(Stored items)
──────

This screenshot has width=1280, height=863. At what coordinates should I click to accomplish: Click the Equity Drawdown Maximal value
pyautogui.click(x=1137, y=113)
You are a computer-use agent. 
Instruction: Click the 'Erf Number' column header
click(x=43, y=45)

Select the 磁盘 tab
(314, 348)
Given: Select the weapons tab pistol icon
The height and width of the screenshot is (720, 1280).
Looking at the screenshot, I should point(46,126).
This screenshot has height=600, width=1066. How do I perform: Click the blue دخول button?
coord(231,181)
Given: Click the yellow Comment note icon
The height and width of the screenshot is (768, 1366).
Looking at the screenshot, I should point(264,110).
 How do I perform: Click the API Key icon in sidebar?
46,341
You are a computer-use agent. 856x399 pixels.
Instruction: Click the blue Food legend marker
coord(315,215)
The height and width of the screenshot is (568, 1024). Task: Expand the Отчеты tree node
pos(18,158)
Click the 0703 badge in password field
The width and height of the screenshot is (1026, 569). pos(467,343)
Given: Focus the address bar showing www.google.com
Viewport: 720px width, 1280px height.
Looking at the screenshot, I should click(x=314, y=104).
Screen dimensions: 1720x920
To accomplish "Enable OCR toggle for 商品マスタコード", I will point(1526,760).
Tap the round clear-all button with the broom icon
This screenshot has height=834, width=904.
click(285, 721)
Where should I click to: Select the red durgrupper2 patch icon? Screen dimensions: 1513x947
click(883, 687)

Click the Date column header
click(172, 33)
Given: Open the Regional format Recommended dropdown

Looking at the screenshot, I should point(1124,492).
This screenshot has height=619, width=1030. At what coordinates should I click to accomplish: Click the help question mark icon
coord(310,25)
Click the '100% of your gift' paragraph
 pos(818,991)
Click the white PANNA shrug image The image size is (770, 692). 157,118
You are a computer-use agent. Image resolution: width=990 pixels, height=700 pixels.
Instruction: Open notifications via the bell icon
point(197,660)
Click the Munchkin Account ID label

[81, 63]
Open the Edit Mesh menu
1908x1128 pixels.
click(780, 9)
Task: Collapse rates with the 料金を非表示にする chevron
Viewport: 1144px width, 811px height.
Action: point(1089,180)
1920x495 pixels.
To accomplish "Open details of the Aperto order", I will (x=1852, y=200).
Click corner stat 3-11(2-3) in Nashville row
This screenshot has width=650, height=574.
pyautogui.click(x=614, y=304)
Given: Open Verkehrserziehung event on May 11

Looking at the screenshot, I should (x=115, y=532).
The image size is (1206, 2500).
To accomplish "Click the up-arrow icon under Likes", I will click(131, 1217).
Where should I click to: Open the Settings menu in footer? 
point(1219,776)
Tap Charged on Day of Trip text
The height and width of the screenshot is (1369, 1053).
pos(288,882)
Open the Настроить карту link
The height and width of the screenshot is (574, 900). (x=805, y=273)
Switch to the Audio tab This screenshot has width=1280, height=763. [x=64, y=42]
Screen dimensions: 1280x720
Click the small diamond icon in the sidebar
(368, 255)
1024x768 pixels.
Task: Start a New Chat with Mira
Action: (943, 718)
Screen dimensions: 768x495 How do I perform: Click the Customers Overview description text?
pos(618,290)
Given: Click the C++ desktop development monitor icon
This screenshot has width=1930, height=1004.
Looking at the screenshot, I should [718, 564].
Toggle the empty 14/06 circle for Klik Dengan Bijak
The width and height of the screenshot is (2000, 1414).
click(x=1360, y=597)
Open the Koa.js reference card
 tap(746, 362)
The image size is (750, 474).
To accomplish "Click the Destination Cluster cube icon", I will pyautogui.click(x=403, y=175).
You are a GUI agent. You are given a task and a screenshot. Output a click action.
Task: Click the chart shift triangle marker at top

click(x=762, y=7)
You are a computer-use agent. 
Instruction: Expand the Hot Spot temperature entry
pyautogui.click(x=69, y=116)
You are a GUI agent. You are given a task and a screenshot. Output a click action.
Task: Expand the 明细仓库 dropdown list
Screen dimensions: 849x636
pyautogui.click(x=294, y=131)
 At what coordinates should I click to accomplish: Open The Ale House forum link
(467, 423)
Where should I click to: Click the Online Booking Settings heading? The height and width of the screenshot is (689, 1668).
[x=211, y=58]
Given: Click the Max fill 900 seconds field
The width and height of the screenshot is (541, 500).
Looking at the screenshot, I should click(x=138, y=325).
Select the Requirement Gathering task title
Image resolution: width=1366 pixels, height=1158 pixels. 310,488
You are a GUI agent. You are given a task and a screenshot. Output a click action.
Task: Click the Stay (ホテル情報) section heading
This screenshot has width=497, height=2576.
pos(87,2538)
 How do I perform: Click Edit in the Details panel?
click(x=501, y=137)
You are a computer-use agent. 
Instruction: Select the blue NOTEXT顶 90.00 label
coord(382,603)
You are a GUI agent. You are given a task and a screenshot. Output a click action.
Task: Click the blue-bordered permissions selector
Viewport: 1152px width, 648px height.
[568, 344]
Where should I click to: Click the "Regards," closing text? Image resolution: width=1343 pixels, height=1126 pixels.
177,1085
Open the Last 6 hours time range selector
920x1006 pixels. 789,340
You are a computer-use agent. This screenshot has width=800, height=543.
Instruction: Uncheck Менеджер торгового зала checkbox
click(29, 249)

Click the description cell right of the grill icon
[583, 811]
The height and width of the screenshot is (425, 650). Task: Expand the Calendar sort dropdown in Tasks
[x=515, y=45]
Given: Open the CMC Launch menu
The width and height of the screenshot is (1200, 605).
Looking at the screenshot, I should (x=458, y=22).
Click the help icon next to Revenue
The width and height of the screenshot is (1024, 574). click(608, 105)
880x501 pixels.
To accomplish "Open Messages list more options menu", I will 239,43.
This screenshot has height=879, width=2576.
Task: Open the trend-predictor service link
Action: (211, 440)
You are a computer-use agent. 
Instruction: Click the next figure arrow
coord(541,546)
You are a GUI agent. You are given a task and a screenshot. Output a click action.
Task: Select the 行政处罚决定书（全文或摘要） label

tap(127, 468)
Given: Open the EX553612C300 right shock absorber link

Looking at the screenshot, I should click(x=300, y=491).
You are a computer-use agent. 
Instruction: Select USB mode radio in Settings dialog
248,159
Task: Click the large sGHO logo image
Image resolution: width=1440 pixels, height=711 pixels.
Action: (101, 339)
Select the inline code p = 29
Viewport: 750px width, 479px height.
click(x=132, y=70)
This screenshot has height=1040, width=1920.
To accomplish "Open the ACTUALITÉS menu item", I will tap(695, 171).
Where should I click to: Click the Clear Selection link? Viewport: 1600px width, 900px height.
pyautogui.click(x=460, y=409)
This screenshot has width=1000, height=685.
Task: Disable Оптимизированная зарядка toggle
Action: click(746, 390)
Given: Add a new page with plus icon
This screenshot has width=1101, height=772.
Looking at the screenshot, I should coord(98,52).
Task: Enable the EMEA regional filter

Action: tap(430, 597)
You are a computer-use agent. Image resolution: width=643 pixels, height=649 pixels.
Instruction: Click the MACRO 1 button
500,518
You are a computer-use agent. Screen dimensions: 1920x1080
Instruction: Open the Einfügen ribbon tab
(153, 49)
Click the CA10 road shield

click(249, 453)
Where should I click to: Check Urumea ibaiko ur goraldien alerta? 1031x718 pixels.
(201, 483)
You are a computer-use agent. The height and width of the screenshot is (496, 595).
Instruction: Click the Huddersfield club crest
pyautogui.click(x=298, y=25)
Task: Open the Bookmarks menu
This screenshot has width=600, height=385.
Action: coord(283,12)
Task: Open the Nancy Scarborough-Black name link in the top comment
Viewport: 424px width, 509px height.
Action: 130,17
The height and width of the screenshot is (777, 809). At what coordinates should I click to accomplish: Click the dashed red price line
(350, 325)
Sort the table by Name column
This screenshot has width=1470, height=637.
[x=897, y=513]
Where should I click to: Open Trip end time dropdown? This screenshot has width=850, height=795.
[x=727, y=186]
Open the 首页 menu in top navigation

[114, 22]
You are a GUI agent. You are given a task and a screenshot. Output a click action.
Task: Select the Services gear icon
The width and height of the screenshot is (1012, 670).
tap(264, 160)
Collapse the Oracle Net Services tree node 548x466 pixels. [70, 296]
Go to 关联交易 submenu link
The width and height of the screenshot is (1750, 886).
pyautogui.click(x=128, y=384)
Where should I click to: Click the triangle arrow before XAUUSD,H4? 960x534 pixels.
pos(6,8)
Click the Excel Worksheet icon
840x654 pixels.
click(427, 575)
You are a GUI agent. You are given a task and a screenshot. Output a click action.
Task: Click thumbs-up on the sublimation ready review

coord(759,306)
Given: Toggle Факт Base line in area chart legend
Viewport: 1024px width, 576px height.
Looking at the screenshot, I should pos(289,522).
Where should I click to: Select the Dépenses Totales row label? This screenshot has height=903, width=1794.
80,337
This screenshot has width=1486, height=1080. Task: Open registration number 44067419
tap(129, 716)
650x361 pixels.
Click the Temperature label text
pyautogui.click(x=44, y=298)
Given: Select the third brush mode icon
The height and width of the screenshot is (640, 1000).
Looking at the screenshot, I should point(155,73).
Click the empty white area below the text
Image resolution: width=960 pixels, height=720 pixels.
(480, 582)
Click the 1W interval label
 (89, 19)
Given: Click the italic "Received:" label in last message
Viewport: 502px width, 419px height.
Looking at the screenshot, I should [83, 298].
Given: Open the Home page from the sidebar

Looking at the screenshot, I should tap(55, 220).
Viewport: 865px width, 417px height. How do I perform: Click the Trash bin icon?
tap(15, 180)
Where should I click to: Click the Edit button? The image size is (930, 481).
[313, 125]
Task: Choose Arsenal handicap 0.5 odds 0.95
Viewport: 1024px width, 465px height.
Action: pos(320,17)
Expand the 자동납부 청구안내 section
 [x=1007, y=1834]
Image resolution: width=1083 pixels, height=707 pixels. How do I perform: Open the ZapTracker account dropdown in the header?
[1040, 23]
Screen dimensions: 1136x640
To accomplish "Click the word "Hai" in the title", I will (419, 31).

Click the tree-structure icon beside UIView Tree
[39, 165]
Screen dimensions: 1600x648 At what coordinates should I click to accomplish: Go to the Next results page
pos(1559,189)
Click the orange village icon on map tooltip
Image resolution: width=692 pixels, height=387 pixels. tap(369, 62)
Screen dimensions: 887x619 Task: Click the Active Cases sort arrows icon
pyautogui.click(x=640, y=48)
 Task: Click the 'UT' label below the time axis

──────

THE TASK: Once you find the line with "Task: Collapse rates" in the entries above, output it and each line after it up to and including the line with "Tap Charged on Day of Trip text", and nothing else.

ANSWER SECTION:
Task: Collapse rates with the 料金を非表示にする chevron
Viewport: 1144px width, 811px height.
Action: point(1089,180)
1920x495 pixels.
To accomplish "Open details of the Aperto order", I will (x=1852, y=200).
Click corner stat 3-11(2-3) in Nashville row
This screenshot has width=650, height=574.
pyautogui.click(x=614, y=304)
Given: Open Verkehrserziehung event on May 11

Looking at the screenshot, I should (x=115, y=532).
The image size is (1206, 2500).
To accomplish "Click the up-arrow icon under Likes", I will click(131, 1217).
Where should I click to: Open the Settings menu in footer? 
point(1219,776)
Tap Charged on Day of Trip text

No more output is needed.